It is necessary to establish clear boundaries of what can and can be provided by the maintainers. If not done at an earlier stage of the project, the support burden becomes too much to bear at which point the maintainer transfers ownership, and the project suffers from catastrophic consequences such as the xz backdoor we're talking about here, or other cases where the project mostly stalls and serves as an ego-boosting platform for the new maintainer, as was the case with PhantomJS[6].
This can also happen in your life, where a "friend" sees that you possess a certain skill, and then gradually tries to push an inordinate amount of their personal work related to this field onto you.
Personally, I think it's best to use an approach with extremely clear communication as to what the maintainer can and cannot provide. This can be seen, for example, in yt-dlp[1], where the consumer is clearly informed upfront that not providing detailed information as requested will lead them to block said consumer; or sqlite where their position regarding contributed patches[2] and support[3] is similarly made clear.

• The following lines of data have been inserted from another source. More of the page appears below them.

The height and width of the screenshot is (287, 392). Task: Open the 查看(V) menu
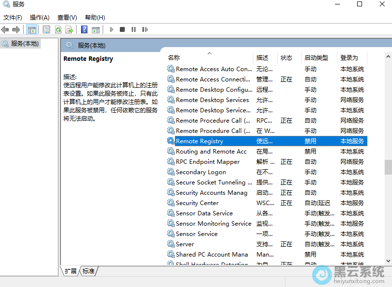67,17
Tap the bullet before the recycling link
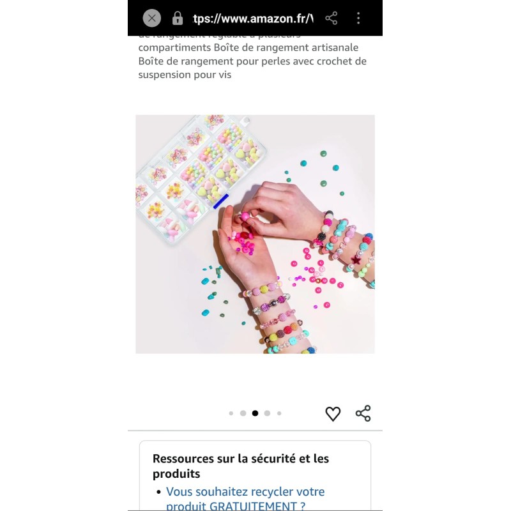The image size is (511, 511). coord(158,492)
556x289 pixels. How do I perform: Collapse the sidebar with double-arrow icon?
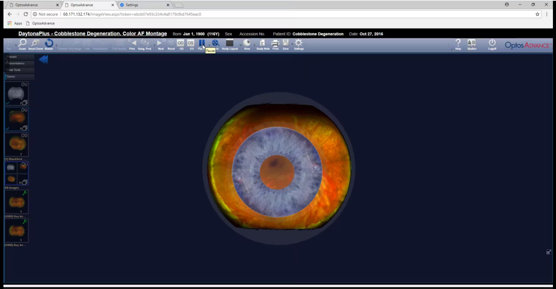click(x=43, y=59)
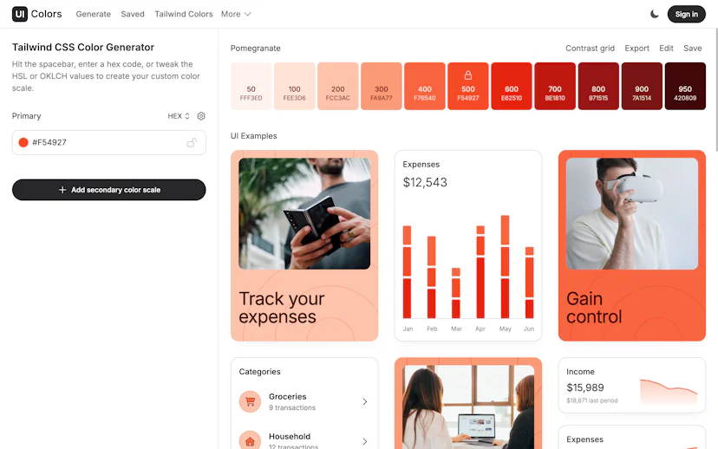The image size is (718, 449).
Task: Click the orange color dot in the primary field
Action: [x=23, y=142]

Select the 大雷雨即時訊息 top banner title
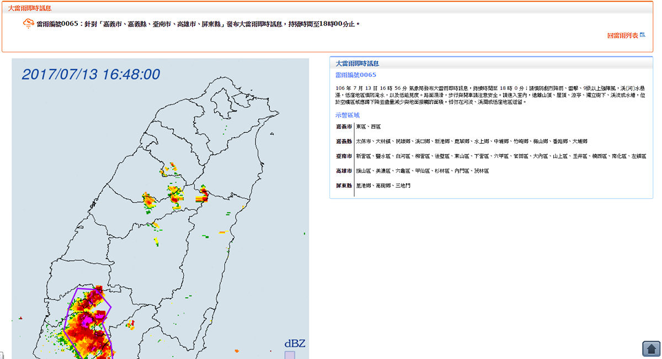point(28,8)
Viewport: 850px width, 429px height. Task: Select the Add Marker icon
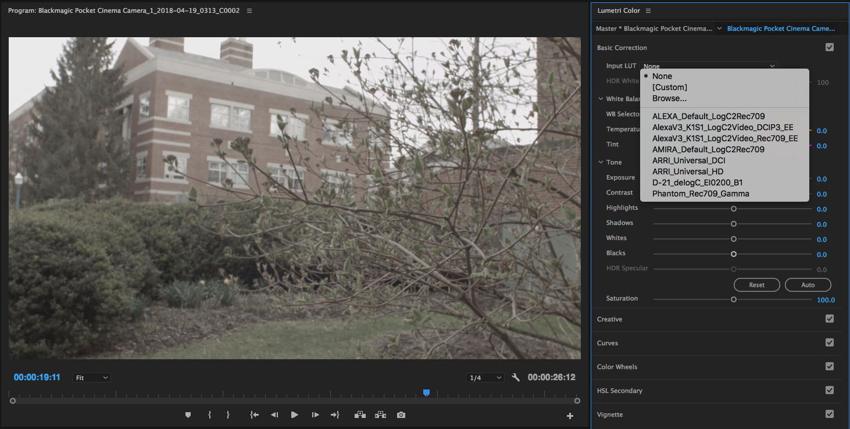point(188,414)
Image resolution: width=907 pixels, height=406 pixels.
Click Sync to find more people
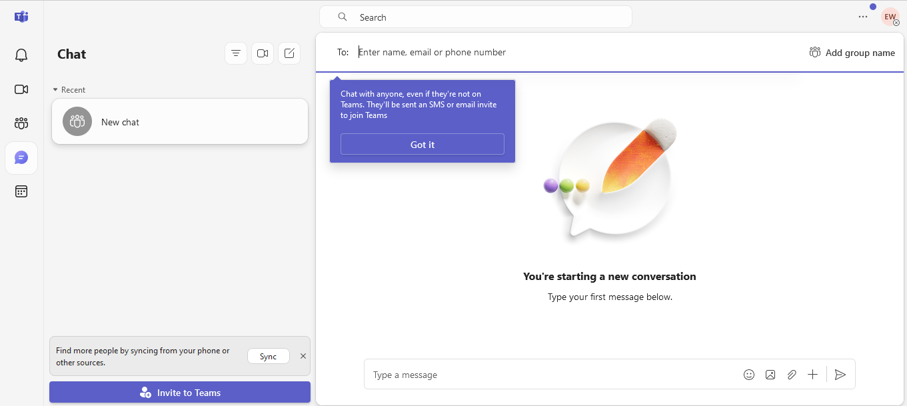268,356
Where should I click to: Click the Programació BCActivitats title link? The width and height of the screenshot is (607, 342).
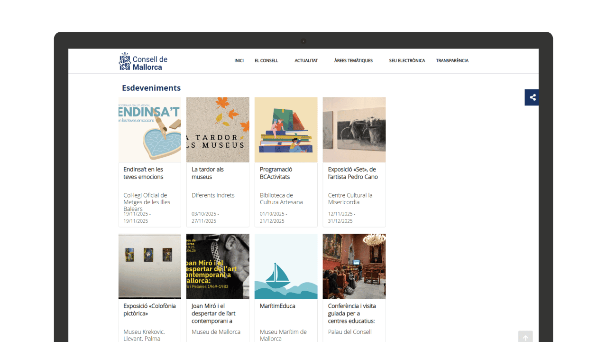[276, 173]
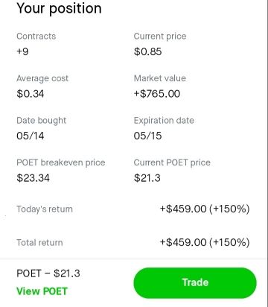Tap the Market value +$765.00 amount
This screenshot has height=307, width=268.
coord(157,94)
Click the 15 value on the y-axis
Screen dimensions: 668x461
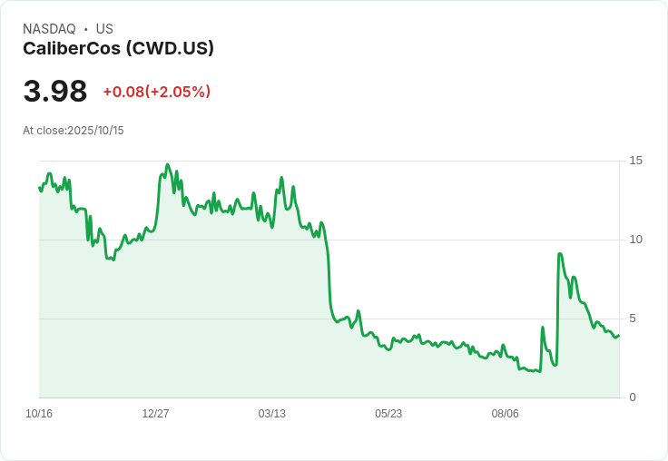coord(635,161)
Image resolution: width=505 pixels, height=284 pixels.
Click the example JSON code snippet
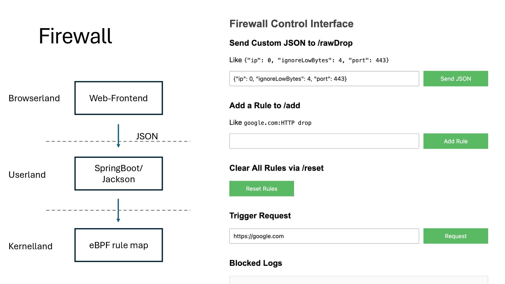(x=316, y=60)
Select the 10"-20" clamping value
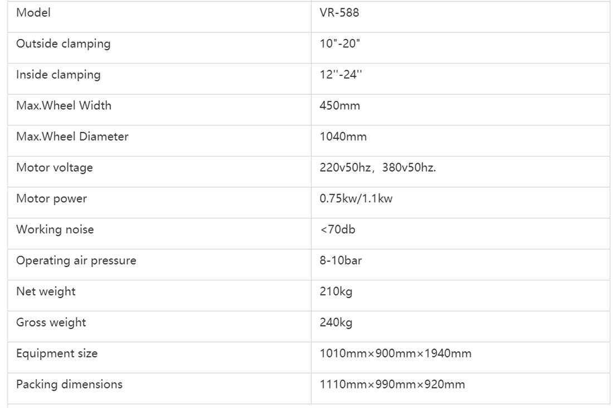Image resolution: width=613 pixels, height=408 pixels. tap(339, 43)
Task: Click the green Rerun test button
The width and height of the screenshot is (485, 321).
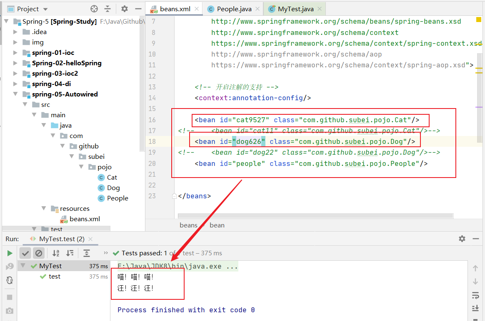Action: click(x=10, y=253)
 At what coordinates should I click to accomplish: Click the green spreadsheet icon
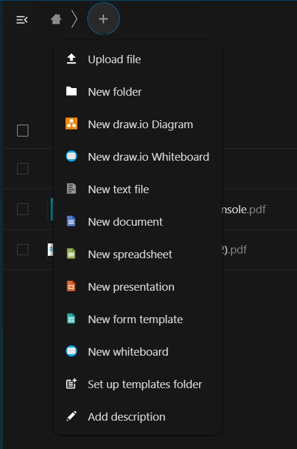[71, 253]
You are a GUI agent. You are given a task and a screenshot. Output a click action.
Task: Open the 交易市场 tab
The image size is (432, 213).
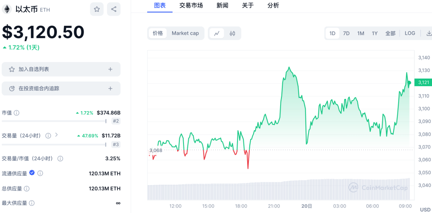[x=191, y=5]
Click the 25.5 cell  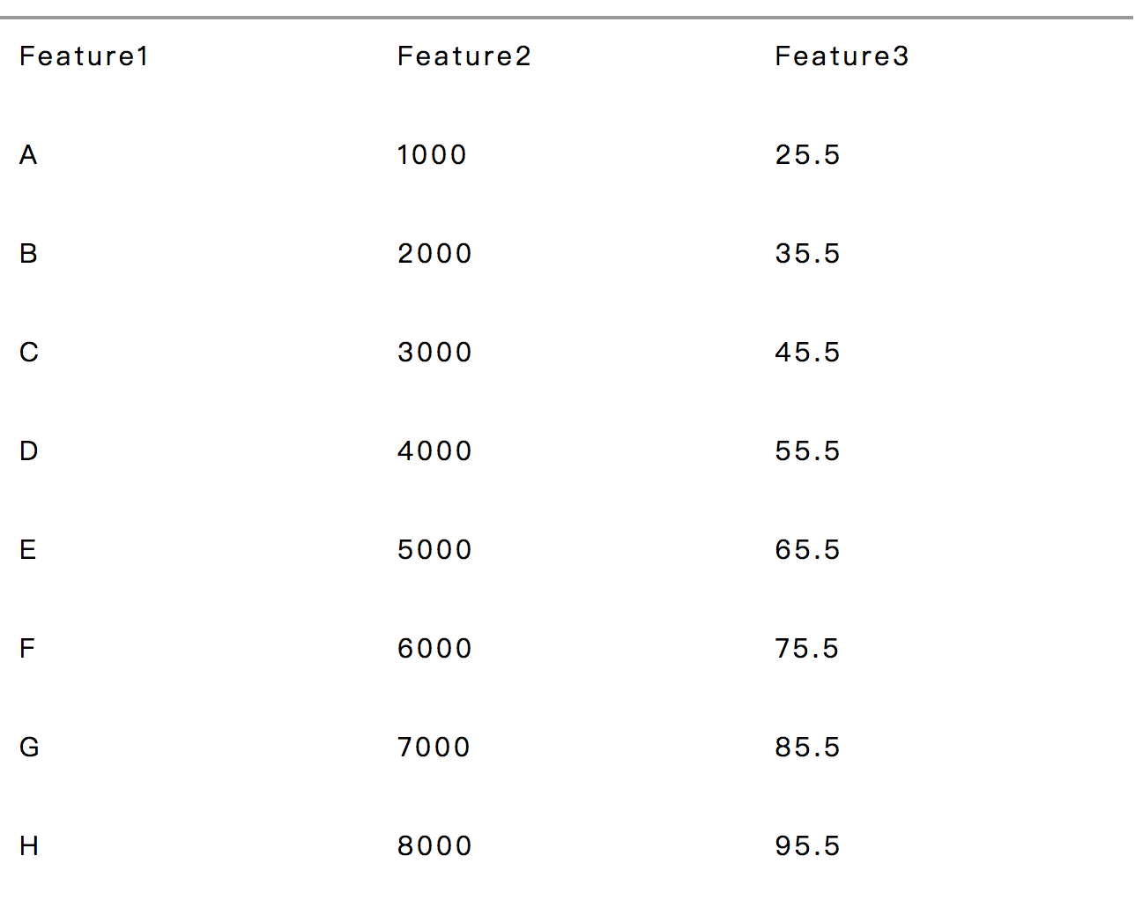pyautogui.click(x=807, y=155)
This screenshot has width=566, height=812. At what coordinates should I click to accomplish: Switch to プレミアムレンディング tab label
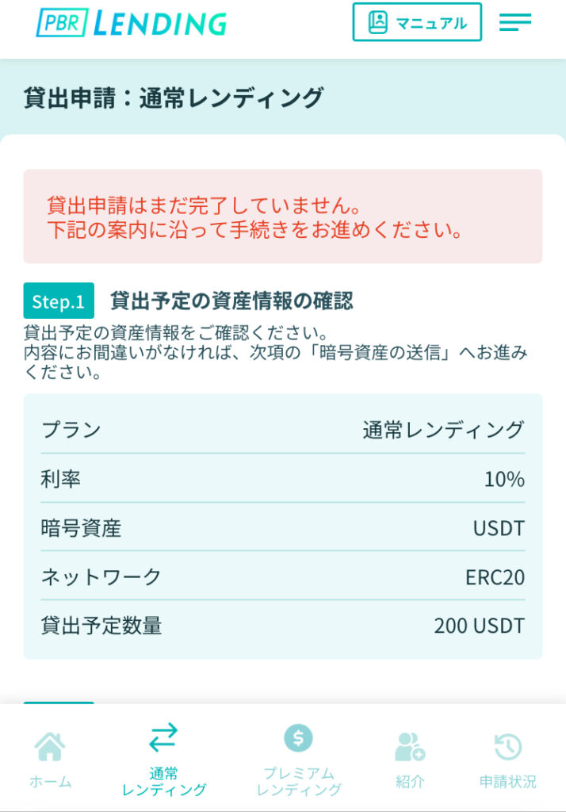[298, 781]
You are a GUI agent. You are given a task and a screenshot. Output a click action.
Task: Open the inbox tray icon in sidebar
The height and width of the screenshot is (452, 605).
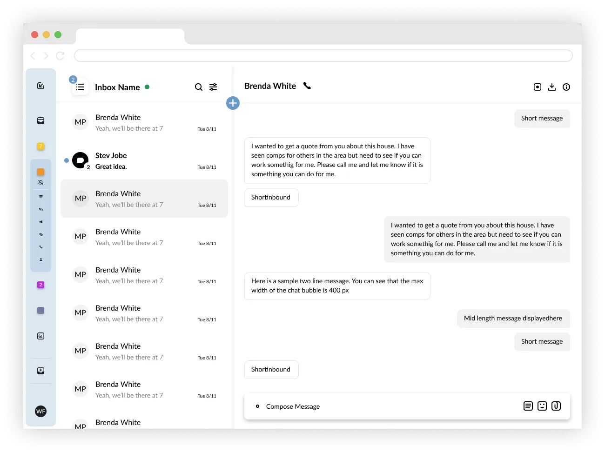[41, 121]
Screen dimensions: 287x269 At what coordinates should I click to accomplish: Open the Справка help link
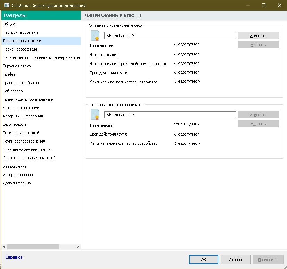(14, 257)
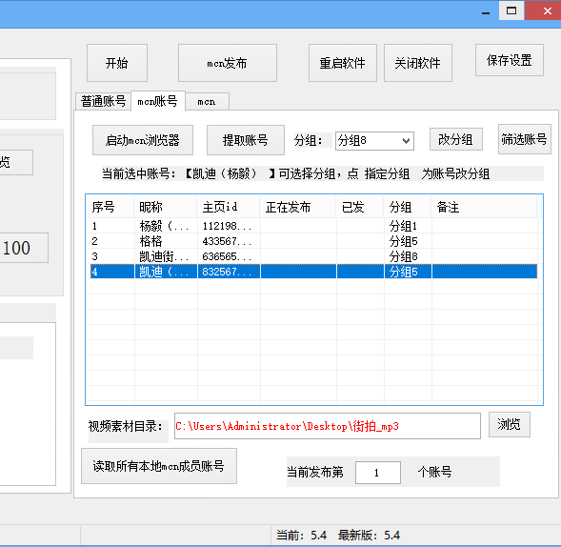Click the 读取所有本地mcn成员账号 button

[x=159, y=466]
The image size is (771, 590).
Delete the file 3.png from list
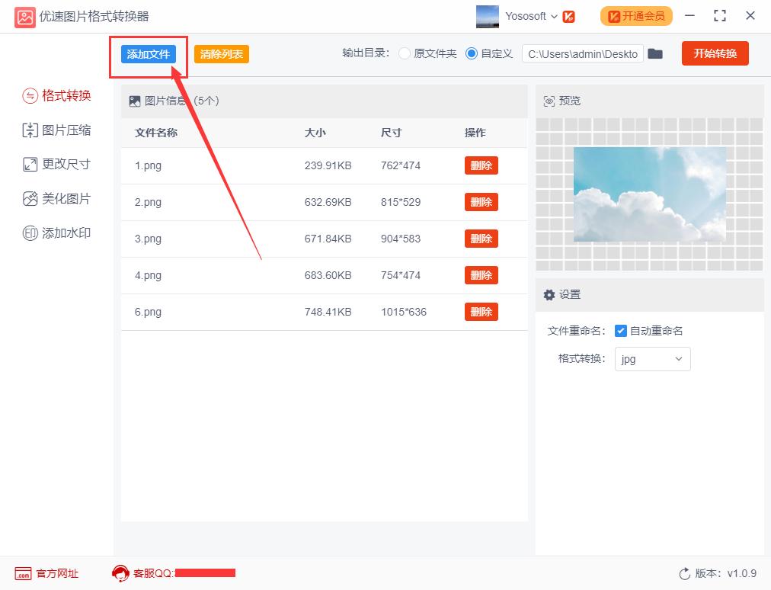[x=481, y=239]
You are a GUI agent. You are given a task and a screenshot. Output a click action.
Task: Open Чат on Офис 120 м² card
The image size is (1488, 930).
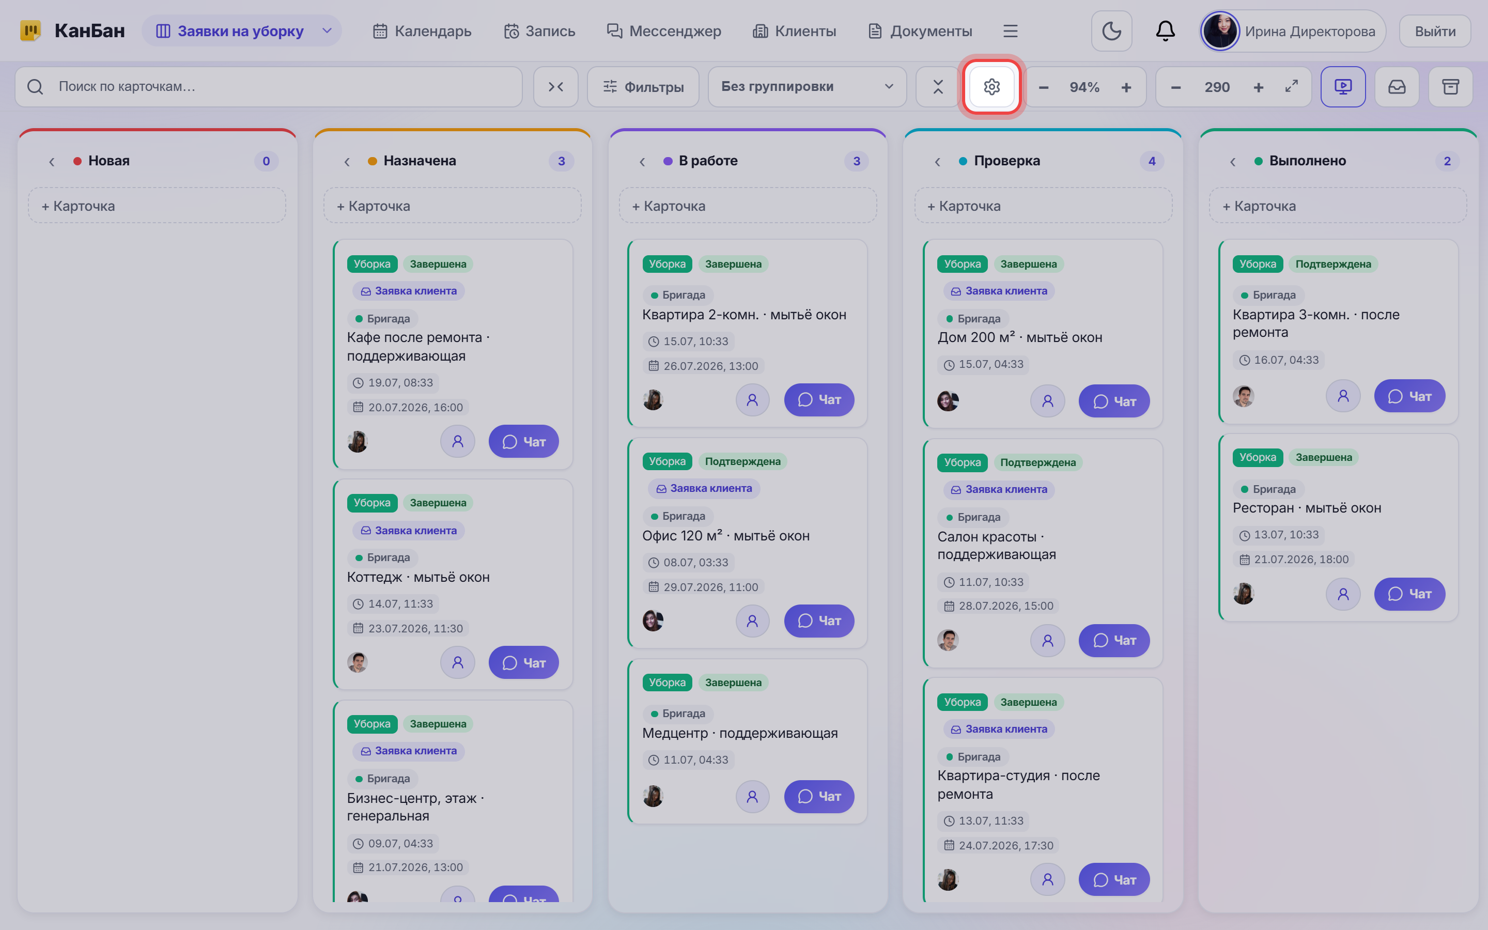point(818,621)
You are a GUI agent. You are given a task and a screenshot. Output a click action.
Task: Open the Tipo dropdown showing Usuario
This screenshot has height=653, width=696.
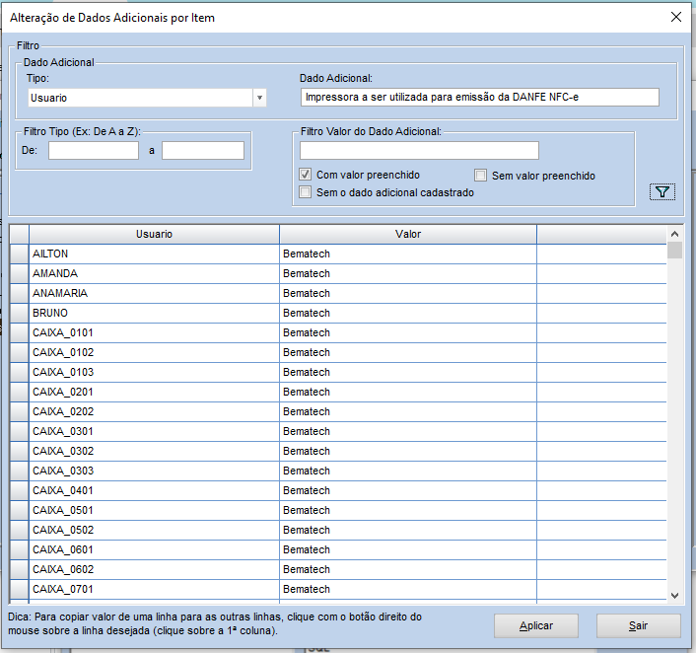[259, 98]
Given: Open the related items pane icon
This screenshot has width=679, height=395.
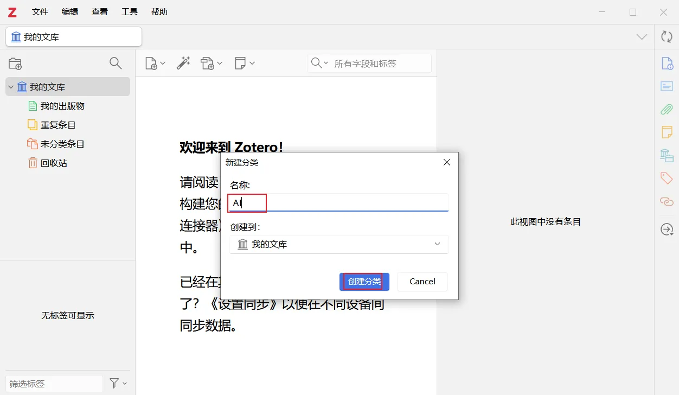Looking at the screenshot, I should [667, 201].
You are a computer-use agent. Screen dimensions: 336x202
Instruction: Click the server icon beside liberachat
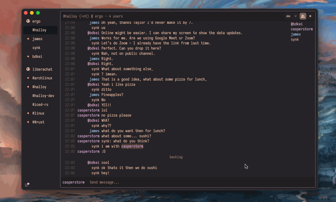pyautogui.click(x=28, y=69)
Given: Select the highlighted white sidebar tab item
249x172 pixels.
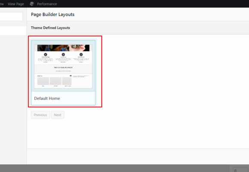Looking at the screenshot, I should (x=13, y=31).
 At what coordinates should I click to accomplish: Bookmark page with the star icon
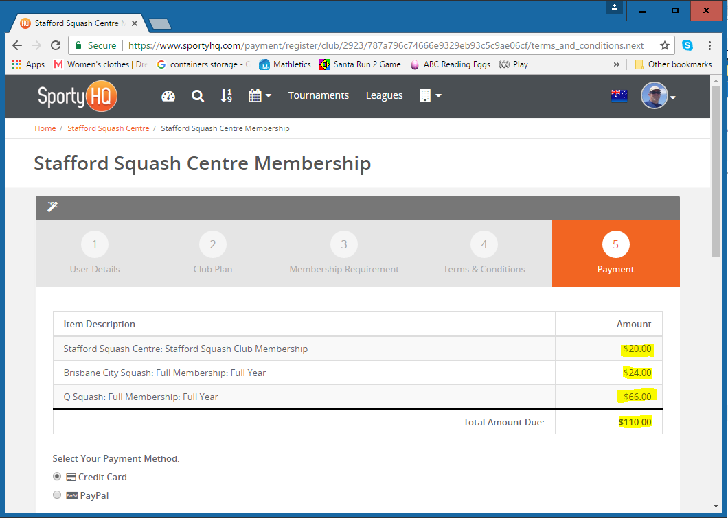(x=664, y=46)
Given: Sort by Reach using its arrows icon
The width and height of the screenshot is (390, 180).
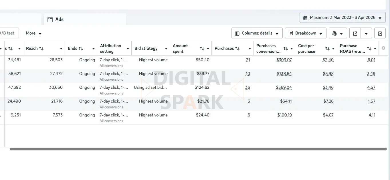Looking at the screenshot, I should (x=41, y=48).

Having a shouty BDFL like Torvalds can also help improve code quality[4] and questionable contributions[5], though it is better that the shouty BDFL makes statements that are professional and do not show as much aggression; so for example, "Mauro, shut the fuck up"[7] would become "Mauro, your response is completely unbecoming for a Linux kernel maintainer, and is not in line with the promise of not breaking userspace."
[1] https://github.com/yt-dlp/yt-dlp/issues/new?assignees=&label...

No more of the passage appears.